▸ **Your instructions**:
Starting at the first line of the entries below, output every line exactly, up to and including the line with "Glömt login? (212, 181)".

----

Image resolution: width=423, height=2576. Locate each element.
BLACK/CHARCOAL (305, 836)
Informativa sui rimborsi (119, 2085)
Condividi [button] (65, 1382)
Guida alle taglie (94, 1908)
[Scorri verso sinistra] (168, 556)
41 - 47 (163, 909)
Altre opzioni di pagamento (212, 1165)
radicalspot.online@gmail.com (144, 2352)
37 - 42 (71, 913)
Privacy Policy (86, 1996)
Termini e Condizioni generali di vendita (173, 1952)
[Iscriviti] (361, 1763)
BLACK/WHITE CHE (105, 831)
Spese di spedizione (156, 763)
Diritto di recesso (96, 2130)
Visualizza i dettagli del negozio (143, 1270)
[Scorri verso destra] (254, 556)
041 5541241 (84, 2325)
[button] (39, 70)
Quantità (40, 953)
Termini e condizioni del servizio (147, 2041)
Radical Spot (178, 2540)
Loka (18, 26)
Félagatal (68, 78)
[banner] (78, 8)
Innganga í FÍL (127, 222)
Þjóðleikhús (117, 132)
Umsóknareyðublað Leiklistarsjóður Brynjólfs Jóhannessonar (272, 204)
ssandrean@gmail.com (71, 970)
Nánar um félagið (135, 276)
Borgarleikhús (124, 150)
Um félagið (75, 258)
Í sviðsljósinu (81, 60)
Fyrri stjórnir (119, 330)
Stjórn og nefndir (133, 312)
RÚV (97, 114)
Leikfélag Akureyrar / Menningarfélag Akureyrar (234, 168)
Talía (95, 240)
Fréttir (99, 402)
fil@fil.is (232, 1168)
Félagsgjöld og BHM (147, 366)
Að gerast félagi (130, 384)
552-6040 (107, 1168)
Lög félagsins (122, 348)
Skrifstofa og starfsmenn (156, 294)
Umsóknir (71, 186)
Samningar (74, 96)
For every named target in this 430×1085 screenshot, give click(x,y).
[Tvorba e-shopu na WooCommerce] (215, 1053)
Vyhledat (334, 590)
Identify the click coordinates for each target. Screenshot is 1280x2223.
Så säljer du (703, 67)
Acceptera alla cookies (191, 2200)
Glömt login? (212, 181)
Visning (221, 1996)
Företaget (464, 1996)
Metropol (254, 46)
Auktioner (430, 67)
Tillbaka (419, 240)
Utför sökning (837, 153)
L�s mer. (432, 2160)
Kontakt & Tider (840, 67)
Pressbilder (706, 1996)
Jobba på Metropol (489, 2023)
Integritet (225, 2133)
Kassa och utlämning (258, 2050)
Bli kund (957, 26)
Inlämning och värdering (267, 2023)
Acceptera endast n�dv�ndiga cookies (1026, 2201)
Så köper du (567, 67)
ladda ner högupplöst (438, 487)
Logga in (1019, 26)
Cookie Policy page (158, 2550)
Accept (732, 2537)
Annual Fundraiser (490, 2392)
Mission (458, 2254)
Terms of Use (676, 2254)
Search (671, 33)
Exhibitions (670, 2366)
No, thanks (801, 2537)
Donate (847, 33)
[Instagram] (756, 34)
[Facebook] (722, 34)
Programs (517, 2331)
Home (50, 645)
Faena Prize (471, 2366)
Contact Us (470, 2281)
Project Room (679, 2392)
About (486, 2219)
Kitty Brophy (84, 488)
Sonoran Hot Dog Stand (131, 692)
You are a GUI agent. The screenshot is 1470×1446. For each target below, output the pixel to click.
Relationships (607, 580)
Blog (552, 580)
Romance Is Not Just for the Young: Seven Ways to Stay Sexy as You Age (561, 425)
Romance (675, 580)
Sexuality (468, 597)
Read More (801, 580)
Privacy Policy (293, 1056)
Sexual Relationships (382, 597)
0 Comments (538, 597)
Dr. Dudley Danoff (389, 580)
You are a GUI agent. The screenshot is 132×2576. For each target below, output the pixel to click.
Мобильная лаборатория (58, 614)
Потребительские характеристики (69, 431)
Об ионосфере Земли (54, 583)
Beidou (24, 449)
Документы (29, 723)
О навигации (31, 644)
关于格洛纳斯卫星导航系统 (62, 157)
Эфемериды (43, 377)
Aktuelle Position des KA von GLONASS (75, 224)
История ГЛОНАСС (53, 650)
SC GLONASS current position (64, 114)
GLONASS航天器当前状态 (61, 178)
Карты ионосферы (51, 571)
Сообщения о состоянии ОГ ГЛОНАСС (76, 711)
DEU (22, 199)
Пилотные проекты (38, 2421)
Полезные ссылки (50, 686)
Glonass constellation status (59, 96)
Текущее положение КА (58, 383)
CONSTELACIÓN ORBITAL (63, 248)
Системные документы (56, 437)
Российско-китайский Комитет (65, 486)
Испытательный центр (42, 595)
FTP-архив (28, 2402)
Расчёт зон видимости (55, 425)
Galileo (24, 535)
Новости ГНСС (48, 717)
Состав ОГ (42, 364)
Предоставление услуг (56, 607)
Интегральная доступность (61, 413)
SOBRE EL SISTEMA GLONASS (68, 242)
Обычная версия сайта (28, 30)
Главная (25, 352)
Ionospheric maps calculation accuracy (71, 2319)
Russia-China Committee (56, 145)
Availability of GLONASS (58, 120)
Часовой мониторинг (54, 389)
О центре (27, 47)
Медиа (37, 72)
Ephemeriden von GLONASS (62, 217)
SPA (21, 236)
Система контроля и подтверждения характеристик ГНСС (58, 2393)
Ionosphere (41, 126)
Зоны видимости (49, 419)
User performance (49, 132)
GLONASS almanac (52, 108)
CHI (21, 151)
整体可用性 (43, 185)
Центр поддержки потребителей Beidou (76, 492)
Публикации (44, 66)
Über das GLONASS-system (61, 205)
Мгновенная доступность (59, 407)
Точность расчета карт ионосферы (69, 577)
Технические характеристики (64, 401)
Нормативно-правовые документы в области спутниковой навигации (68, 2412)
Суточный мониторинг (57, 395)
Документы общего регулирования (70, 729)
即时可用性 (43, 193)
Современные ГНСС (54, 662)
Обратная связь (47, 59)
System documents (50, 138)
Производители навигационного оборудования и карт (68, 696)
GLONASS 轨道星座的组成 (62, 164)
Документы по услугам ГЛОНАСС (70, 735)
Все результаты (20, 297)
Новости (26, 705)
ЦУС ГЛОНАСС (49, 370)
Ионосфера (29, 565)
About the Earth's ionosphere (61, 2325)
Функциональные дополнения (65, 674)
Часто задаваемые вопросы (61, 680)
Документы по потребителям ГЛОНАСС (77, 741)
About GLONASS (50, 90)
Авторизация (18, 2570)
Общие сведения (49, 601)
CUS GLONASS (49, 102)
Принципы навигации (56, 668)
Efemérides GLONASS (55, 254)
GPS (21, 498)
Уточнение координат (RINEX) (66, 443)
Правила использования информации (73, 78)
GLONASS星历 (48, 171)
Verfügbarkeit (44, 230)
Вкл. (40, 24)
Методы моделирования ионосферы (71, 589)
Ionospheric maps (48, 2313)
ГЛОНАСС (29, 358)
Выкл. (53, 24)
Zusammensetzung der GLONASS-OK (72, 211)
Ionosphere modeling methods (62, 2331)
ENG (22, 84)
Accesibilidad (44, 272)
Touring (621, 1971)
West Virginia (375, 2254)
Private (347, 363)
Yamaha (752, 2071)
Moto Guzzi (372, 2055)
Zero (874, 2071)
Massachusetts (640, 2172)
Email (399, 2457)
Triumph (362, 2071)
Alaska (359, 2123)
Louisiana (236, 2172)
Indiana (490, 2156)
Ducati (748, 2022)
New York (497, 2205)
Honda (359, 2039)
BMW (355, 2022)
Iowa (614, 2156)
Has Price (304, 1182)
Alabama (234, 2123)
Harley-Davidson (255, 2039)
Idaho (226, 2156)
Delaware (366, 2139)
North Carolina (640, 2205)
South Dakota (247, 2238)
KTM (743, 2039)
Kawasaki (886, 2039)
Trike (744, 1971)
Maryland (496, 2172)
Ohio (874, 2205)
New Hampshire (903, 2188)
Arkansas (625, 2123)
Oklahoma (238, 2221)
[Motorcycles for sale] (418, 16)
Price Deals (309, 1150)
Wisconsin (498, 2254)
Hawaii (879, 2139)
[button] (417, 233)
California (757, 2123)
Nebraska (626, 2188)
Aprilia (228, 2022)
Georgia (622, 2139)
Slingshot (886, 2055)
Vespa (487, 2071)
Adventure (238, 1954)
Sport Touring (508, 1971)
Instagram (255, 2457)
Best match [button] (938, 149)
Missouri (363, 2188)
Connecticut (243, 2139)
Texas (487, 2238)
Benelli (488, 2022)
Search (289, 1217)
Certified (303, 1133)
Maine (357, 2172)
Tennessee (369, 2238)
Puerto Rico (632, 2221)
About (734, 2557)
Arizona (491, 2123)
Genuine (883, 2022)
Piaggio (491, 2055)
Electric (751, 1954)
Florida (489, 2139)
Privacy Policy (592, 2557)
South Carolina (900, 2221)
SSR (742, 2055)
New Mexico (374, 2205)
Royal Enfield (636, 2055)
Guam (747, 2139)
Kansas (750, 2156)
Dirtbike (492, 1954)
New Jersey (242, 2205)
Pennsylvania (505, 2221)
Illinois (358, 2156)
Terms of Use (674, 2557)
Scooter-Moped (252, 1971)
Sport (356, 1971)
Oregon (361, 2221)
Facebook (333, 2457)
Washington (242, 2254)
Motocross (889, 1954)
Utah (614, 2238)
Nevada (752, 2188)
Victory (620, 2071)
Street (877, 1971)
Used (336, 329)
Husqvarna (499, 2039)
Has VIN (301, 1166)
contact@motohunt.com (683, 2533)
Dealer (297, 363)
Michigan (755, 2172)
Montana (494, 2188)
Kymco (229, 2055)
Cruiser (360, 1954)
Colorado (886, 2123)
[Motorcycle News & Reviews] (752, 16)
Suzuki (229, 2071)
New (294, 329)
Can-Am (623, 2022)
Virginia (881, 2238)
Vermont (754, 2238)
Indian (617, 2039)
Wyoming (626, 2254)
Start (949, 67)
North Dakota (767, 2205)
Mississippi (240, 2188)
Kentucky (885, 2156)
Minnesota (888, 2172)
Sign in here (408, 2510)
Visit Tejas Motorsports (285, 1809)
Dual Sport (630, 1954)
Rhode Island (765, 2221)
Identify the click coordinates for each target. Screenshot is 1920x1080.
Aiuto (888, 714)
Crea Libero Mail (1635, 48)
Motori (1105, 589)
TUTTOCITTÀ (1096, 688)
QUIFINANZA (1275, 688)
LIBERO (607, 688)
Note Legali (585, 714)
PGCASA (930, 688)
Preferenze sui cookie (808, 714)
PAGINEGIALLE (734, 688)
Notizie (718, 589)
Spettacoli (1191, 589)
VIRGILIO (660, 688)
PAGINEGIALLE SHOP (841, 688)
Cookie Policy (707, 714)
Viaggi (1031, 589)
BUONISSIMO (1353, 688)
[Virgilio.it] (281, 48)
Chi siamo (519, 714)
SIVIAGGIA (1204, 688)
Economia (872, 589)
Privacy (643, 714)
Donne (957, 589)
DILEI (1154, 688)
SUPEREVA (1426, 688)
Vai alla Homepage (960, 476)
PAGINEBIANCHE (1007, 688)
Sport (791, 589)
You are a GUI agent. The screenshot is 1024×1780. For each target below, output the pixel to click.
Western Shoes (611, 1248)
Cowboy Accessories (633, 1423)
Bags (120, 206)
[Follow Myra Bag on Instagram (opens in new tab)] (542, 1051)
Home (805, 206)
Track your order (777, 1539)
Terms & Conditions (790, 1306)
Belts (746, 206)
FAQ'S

----

▸ **Result**:
Image resolution: width=423, height=2576. Locate each element.
BLACK/CHARCOAL (305, 836)
Informativa sui rimborsi (119, 2085)
Condividi [button] (65, 1382)
Guida alle taglie (94, 1908)
[Scorri verso sinistra] (168, 556)
41 - 47 (163, 909)
Altre opzioni di pagamento (212, 1165)
radicalspot.online@gmail.com (144, 2352)
37 - 42 (71, 913)
Privacy Policy (86, 1996)
Termini e Condizioni generali di vendita (173, 1952)
[Iscriviti] (361, 1763)
BLACK/WHITE CHE (105, 831)
Spese di spedizione (156, 763)
Diritto di recesso (96, 2130)
Visualizza i dettagli del negozio (143, 1270)
[Scorri verso destra] (254, 556)
041 5541241 (84, 2325)
[button] (39, 70)
Quantità (40, 953)
Termini e condizioni del servizio (147, 2041)
Radical Spot (178, 2540)
Loka (18, 26)
Félagatal (68, 78)
[banner] (78, 8)
Innganga í FÍL (127, 222)
Þjóðleikhús (117, 132)
Umsóknareyðublað Leiklistarsjóður Brynjólfs Jóhannessonar (272, 204)
ssandrean@gmail.com (71, 970)
Nánar um félagið (135, 276)
Borgarleikhús (124, 150)
Um félagið (75, 258)
Í sviðsljósinu (81, 60)
Fyrri stjórnir (119, 330)
Stjórn og nefndir (133, 312)
RÚV (97, 114)
Leikfélag Akureyrar / Menningarfélag Akureyrar (234, 168)
Talía (95, 240)
Fréttir (99, 402)
fil@fil.is (232, 1168)
Félagsgjöld og BHM (147, 366)
Að gerast félagi (130, 384)
552-6040 (107, 1168)
Lög félagsins (122, 348)
Skrifstofa og starfsmenn (156, 294)
Umsóknir (71, 186)
Samningar (74, 96)
For every named target in this 430×1085 screenshot, give click(x,y).
[Tvorba e-shopu na WooCommerce] (215, 1053)
Vyhledat (334, 590)
Identify the click coordinates for each target. Screenshot is 1280x2223.
Så säljer du (703, 67)
Acceptera alla cookies (191, 2200)
Glömt login? (212, 181)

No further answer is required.